### What the task asks
Return only the lines below starting at the line containing "Instagram (100, 1986)" and ending at the line containing "Contact (33, 2302)", both included, exactly as they are and with no pictures.

### Data shown
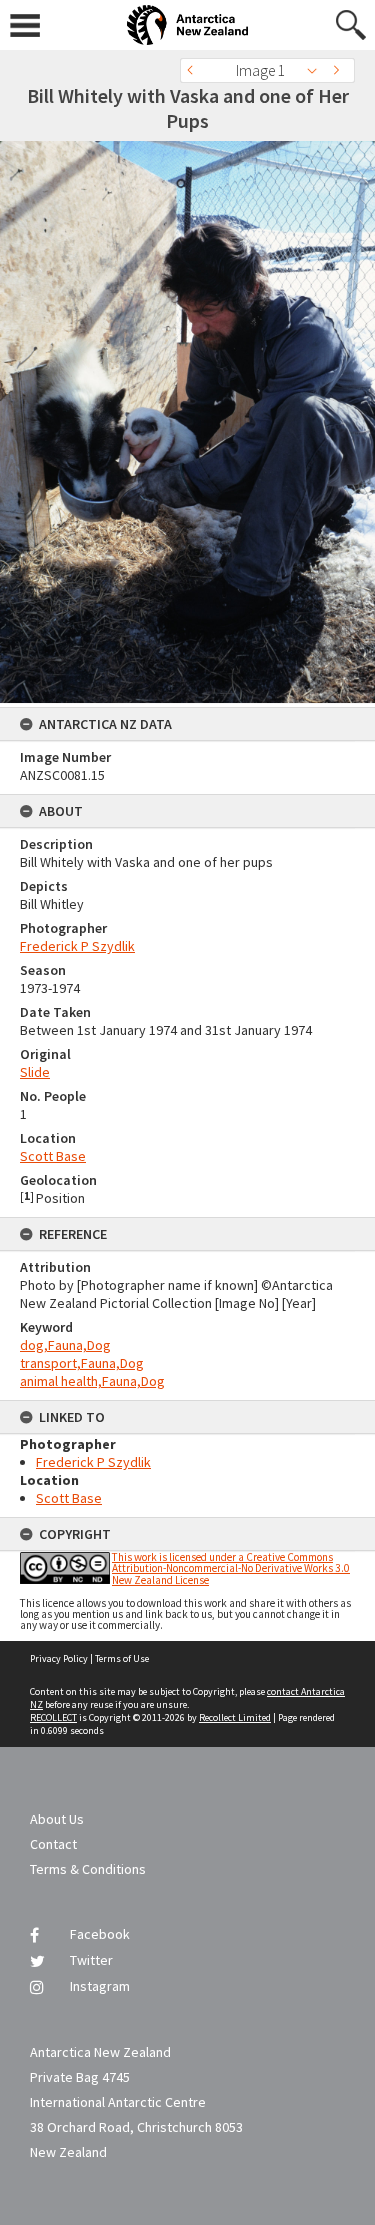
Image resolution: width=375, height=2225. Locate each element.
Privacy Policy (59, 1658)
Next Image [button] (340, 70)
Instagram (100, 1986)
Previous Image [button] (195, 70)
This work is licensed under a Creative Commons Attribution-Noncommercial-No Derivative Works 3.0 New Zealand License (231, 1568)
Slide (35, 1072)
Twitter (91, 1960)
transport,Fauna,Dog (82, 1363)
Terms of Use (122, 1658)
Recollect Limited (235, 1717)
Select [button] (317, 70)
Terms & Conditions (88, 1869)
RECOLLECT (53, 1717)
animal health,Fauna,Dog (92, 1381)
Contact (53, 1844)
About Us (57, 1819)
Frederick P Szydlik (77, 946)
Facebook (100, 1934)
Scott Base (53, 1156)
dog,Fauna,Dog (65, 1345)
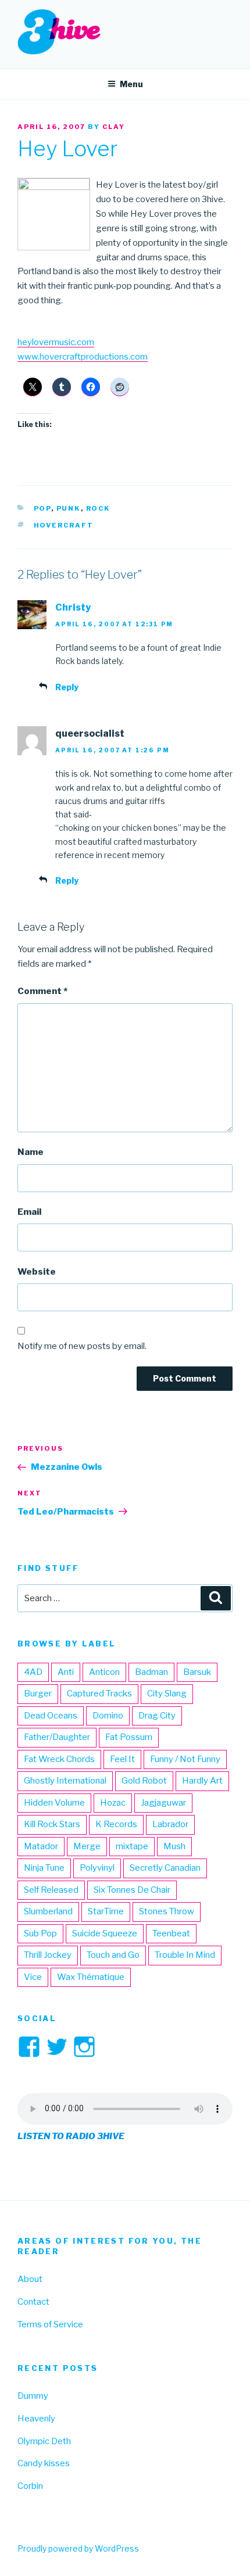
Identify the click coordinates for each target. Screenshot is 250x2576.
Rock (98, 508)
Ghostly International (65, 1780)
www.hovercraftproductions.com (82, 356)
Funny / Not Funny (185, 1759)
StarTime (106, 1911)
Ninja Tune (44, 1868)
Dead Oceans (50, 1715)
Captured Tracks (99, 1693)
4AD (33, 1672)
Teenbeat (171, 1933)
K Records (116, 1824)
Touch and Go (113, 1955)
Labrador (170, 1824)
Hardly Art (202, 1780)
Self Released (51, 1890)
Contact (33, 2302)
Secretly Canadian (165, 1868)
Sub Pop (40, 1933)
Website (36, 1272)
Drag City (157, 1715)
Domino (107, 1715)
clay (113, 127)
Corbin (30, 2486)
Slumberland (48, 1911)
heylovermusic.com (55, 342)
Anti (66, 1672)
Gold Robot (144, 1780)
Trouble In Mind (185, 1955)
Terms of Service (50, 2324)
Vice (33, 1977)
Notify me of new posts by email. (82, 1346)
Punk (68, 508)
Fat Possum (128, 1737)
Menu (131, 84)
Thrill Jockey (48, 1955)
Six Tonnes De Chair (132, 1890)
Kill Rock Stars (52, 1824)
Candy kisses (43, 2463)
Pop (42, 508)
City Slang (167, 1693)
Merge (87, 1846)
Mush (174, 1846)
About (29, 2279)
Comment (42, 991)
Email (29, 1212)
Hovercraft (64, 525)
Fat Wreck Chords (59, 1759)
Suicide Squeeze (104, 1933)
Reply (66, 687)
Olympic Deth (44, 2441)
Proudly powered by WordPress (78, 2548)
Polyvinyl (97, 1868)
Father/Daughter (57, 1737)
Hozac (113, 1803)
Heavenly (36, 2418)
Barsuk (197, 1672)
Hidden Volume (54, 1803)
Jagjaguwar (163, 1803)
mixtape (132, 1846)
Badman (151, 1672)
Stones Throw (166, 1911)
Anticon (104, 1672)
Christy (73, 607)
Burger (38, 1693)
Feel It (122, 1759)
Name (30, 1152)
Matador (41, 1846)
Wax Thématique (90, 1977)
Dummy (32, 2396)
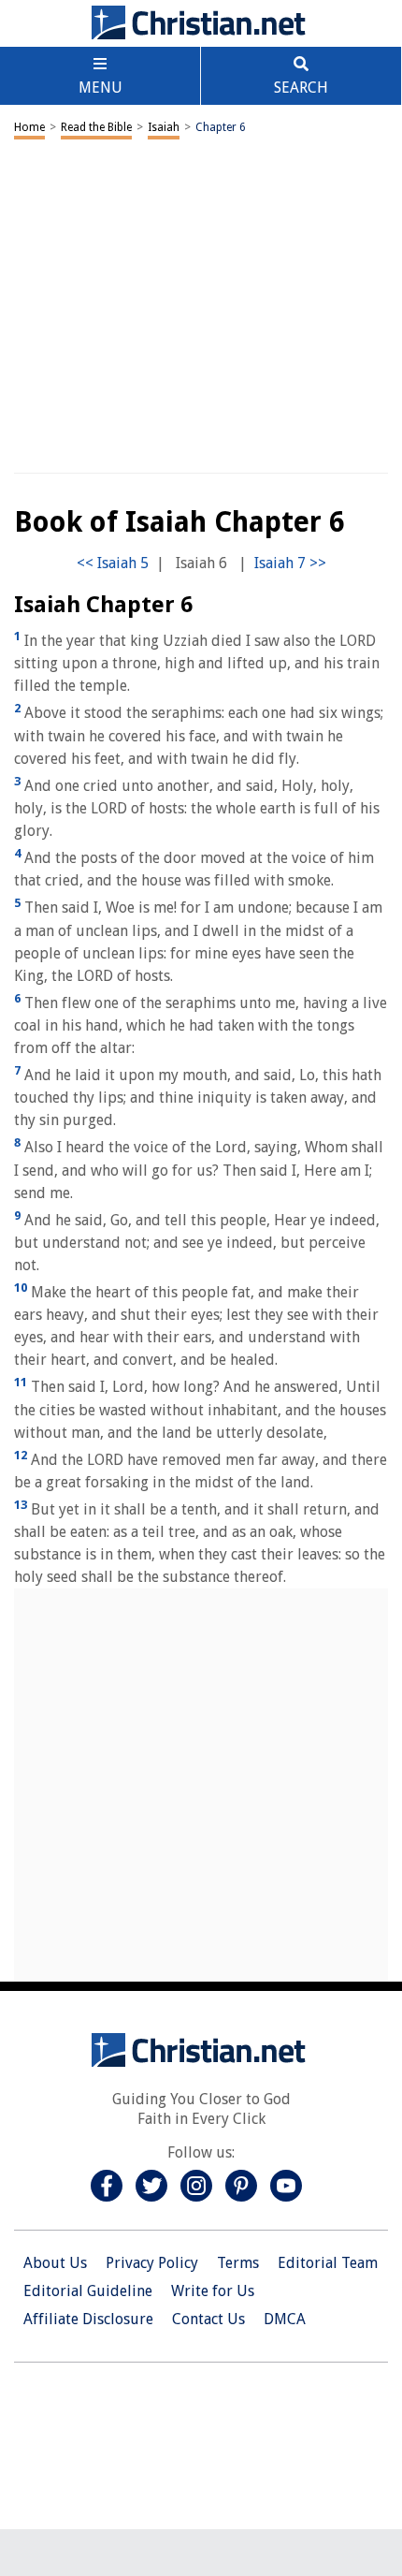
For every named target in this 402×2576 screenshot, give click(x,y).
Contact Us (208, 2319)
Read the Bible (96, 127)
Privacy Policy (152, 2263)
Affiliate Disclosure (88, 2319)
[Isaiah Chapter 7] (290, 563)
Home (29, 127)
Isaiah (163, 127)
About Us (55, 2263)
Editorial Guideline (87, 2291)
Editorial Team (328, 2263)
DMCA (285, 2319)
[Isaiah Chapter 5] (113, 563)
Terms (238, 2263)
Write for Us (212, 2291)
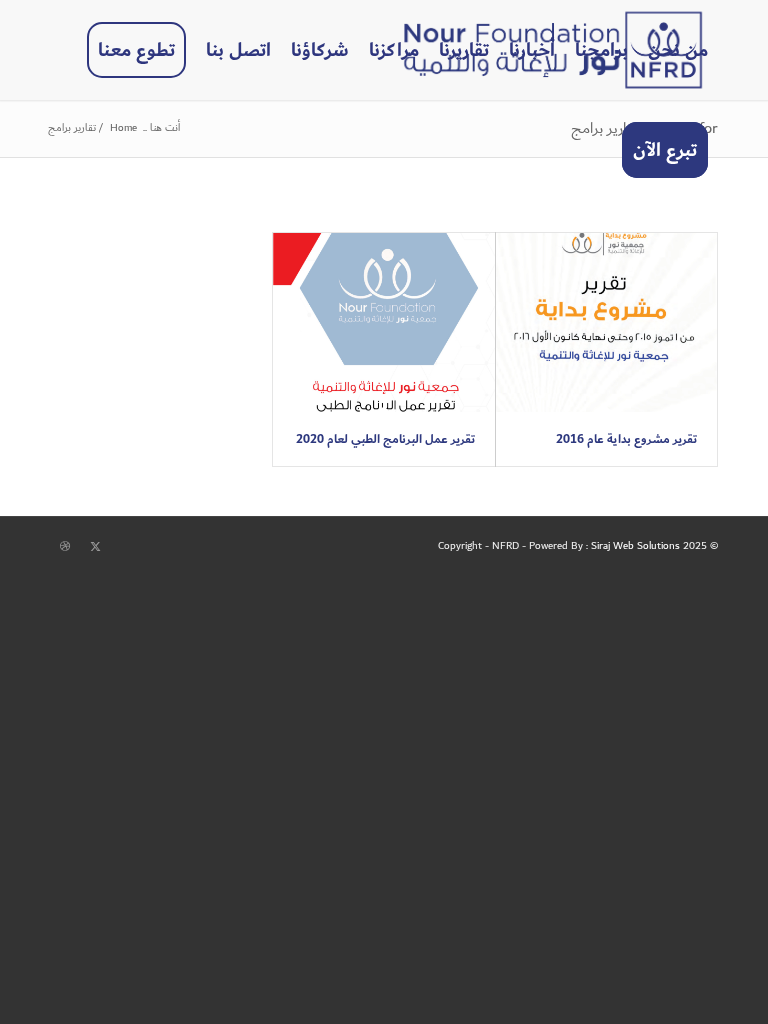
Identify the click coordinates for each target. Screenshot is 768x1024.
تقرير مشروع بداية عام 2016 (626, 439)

### Written response
Instagram (100, 1986)
Previous Image [button] (195, 70)
This work is licensed under a Creative Commons Attribution-Noncommercial-No Derivative Works 3.0 New Zealand License (231, 1568)
Slide (35, 1072)
Twitter (91, 1960)
transport,Fauna,Dog (82, 1363)
Terms of Use (122, 1658)
Recollect Limited (235, 1717)
Select [button] (317, 70)
Terms & Conditions (88, 1869)
RECOLLECT (53, 1717)
animal health,Fauna,Dog (92, 1381)
Contact (53, 1844)
About Us (57, 1819)
Frederick P Szydlik (77, 946)
Facebook (100, 1934)
Scott Base (53, 1156)
dog,Fauna,Dog (65, 1345)
Identify the click coordinates for each target. Screenshot is 250x2576.
Rock (98, 508)
Ghostly International (65, 1780)
www.hovercraftproductions.com (82, 356)
Funny / Not Funny (185, 1759)
StarTime (106, 1911)
Ninja Tune (44, 1868)
Dead Oceans (50, 1715)
Captured Tracks (99, 1693)
4AD (33, 1672)
Teenbeat (171, 1933)
K Records (116, 1824)
Touch and Go (113, 1955)
Labrador (170, 1824)
Hardly Art (202, 1780)
Self Released (51, 1890)
Contact (33, 2302)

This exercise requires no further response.